On June 27, 2019, the Supreme Court announced that in its next term that begins in October, it will consolidate and hear the government’s appeal of three cases that have blocked the administration’s rescission of the Deferred Action for Childhood Arrivals (DACA) program.

Nearly 800,000 immigrants who came to the U.S. when they were children, many of whom can recall no other home besides the U.S., currently have DACA.  Their ability to remain and work in the U.S. has continued solely due to federal court injunctions since the administration’s rescission announcement on September 5, 2017.  If they cannot remain, not only they and their families will suffer, but the U.S. economy will be damaged as well.   A recent report by MeBIC coalition partner New American Economy notes that in 2017, nearly 94% of DACA holders were employed, while others were students not yet in the workforce.  DACA holders contributed over $4 billion in federal, state and local taxes, and had over $19 billion in spending power that year.

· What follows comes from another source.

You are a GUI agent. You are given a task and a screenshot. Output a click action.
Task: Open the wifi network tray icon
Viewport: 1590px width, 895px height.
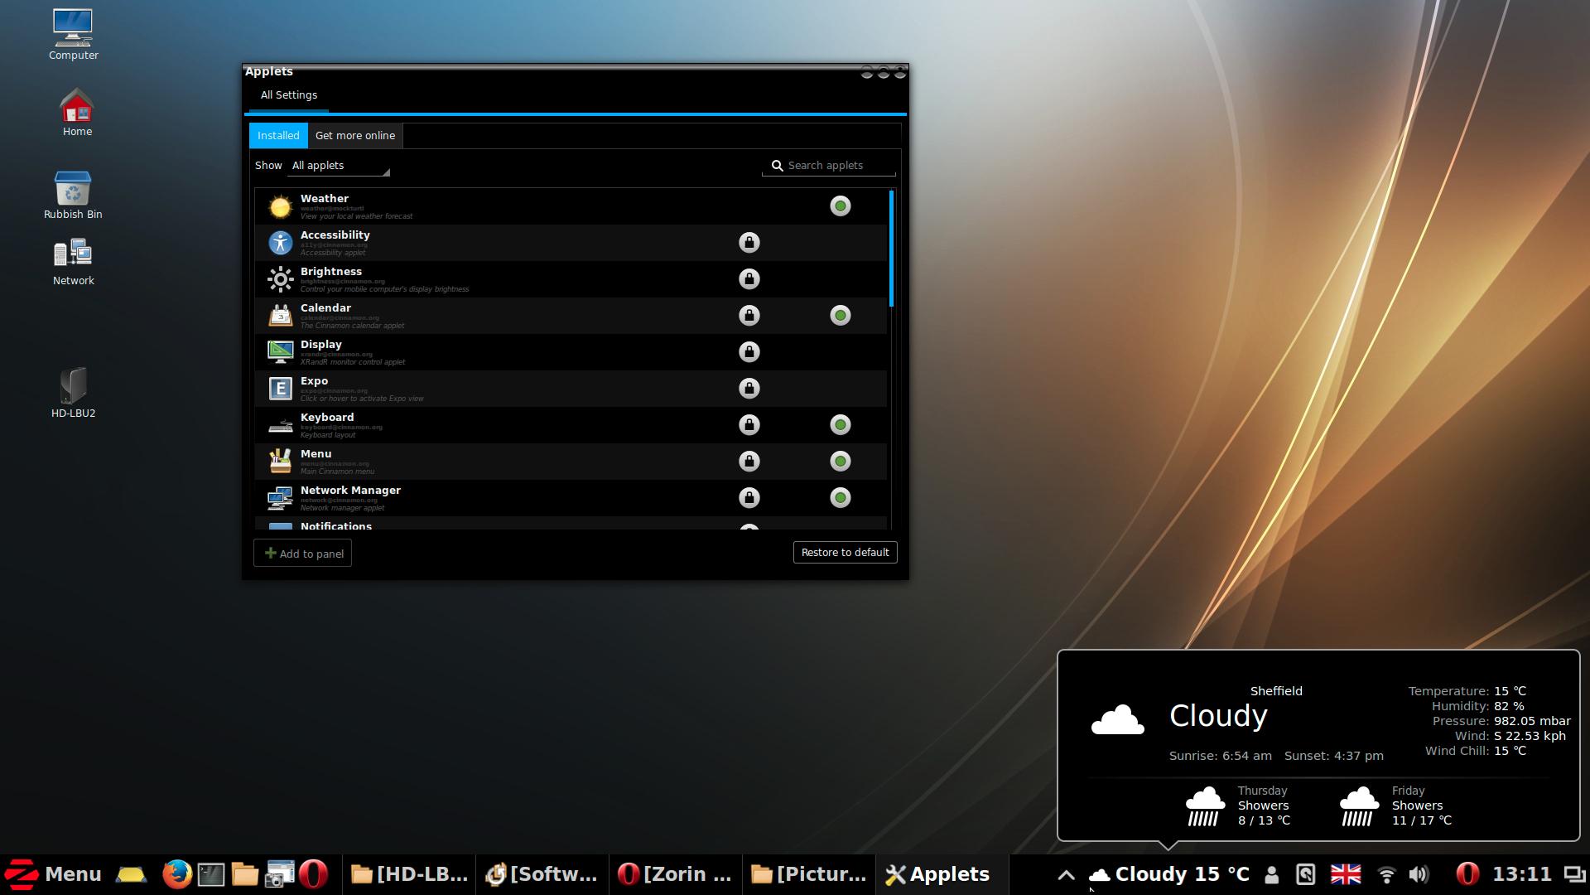point(1385,874)
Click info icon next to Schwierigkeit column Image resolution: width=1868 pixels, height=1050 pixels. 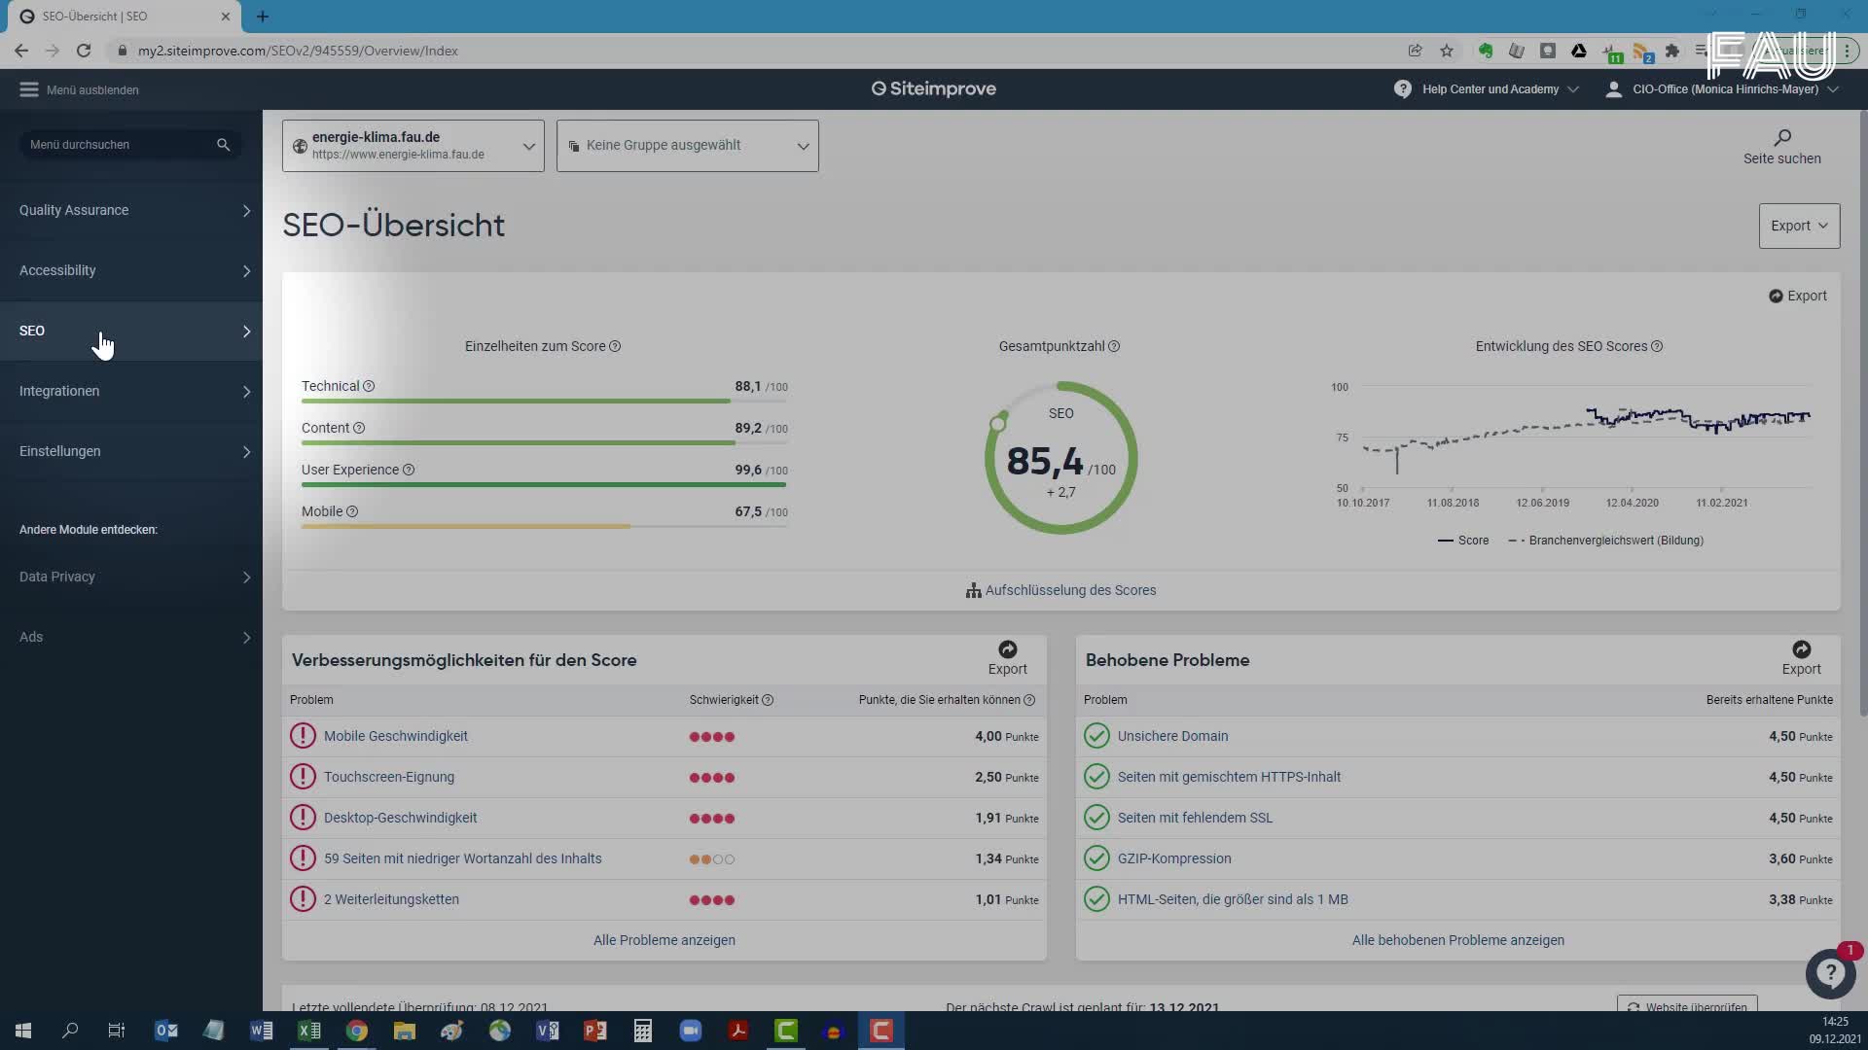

The fate of DACA holders should not be in the hands of the courts.  It is high time for Congress to get legislation across the finish line that would provide a path to permanent residency for those with DACA.

The House recently passed H.R. 6, the  American Dream and Promise Act of 2019.   The U.S. public overwhelmingly supports a path to permanent status for DACA holders and the so-called Dreamers, as does the U.S. Chamber of Commerce, and the CEOs of some of the U.S.’s largest companies.

With a decision on DACA now due from the Supreme Court in its next term, Congress should act before the Supreme Court does and render the case moot by passing the American Dream and Promise Act of 2019 by veto proof majorities in both chambers.